Boeing CEO Dennis Muilenburg has apologised for the 346 lives lost in two separate crashes involving the 737 MAX 8 model.
WASHINGTON - Embattled US aviation giant Boeing insisted on the "fundamental safety" of its 737 MAX aircraft but pledged to take all necessary steps to ensure the jets' airworthiness.
The statements came hours after Ethiopian officials said pilots of a doomed plane had followed the company's recommended procedures prior to a crash that left 157 people dead.

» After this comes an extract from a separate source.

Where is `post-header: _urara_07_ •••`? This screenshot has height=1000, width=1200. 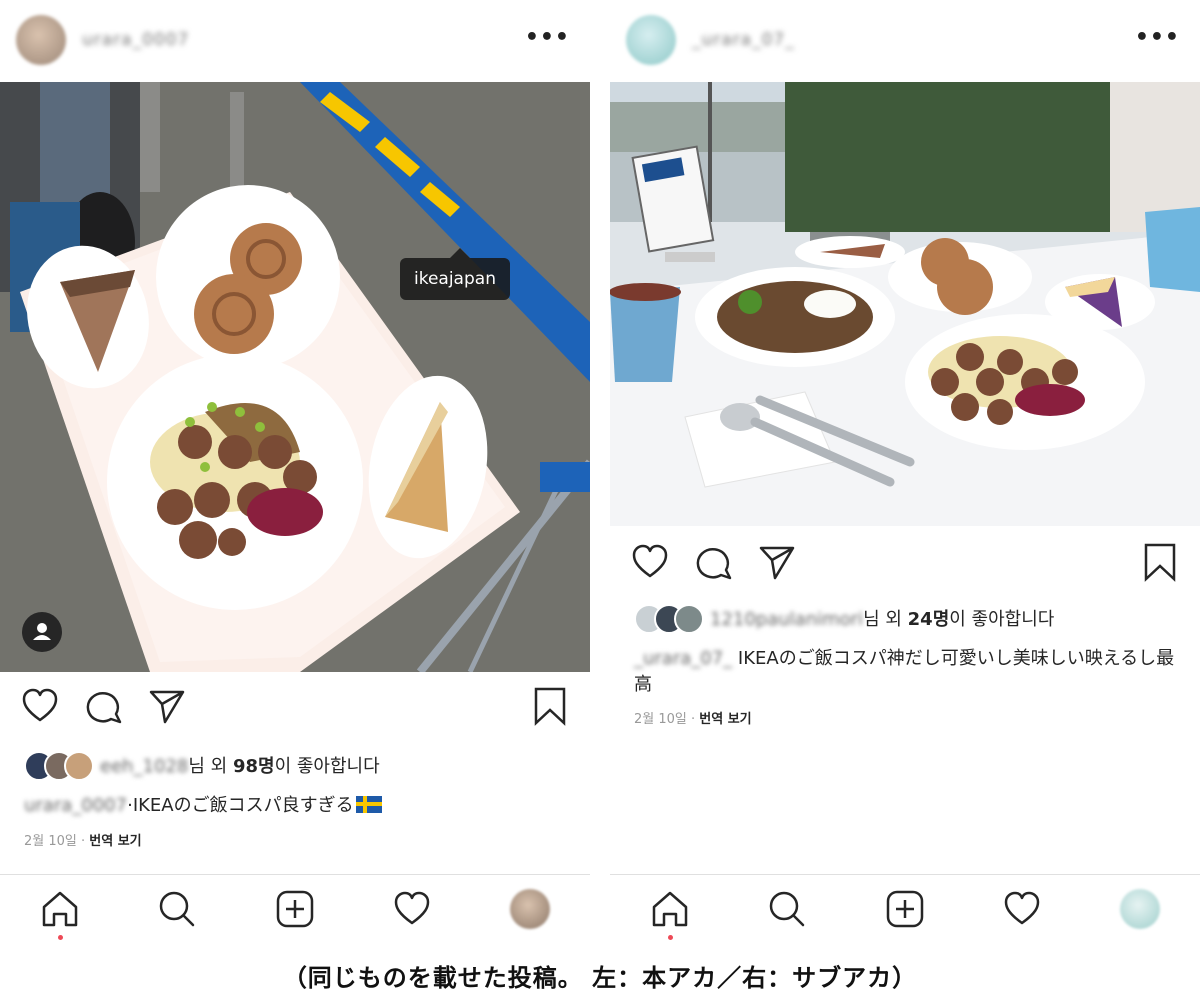 post-header: _urara_07_ ••• is located at coordinates (905, 41).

The preliminary findings released on Thursday by transportation authorities in Addis Ababa put the American aircraft giant under even greater pressure to restore public trust, with nearly 350 people dead in crashes involving its formerly top-selling 737 MAX aircraft in less than five months, amid mounting signs the company's onboard anti-stall system was at least partly at fault.
"We remain confident in the fundamental safety of the 737 MAX," CEO Dennis Muilenburg said in a statement, adding that impending software fixes would make the aircraft "among the safest airplanes ever to fly."

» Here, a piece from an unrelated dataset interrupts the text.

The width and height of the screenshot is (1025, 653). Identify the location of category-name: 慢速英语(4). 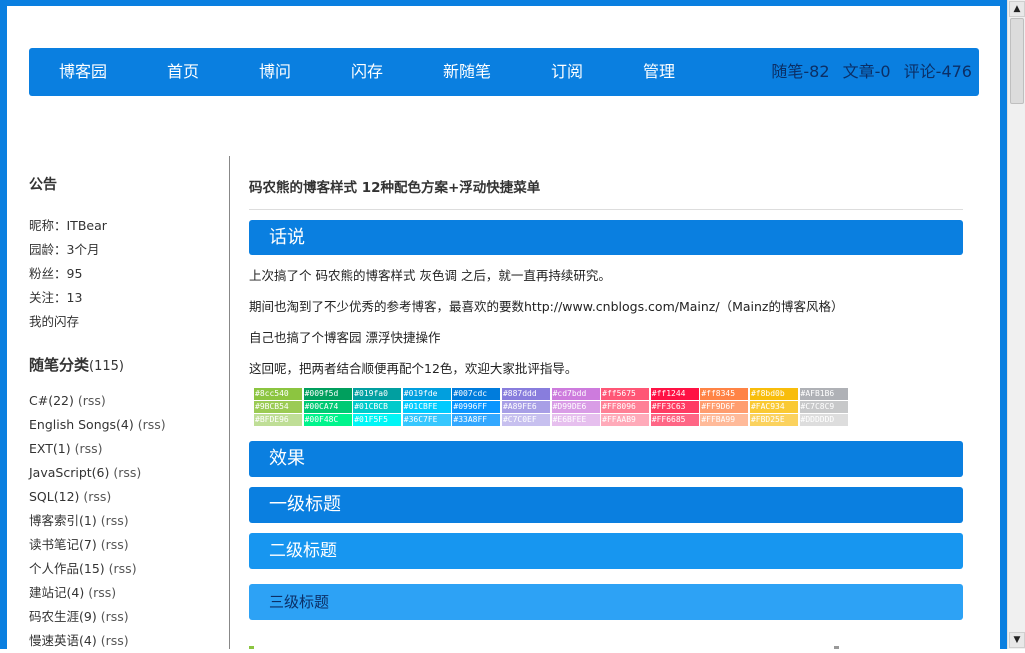
(63, 640).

Muilenburg also expressed grief at the loss of life in the recent crashes.
He acknowledged, however, that an "erroneous activation" of Boeing's so-called Maneuvering Characteristics Augmentation System (MCAS) had occurred in both recent crashes.
The system is designed to prevent stalls but may have sent the Ethiopian and Indonesian jets hurtling uncontrollably into the ground.
In an earlier statement, the head of the company's commercial aircraft division had said Boeing was ready to perform "any and all additional steps" to enhance the safety of the 737 MAX.
Earlier this week, US regulators demanded further improvements to a proposed MCAS fix before it could be submitted for review and announced a review of the certification of the automated flight control system on the 737 MAX.
A report by Ethiopian investigators on Thursday said the crew of the Ethiopian Airlines plane that crashed last month repeatedly followed procedures recommended by Boeing, but were unable to regain control of the jet.
Ethiopian authorities' full report has not been publicly released, but according to a draft copy seen by AFP, shortly after take-off a sensor began transmitting faulty data, prompting the autopilot system to point the nose downwards.
"The crew performed all the procedures repeatedly provided by the manufacturer but was not able to control the aircraft," said Ethiopian Transport Minister Dagmawit Moges.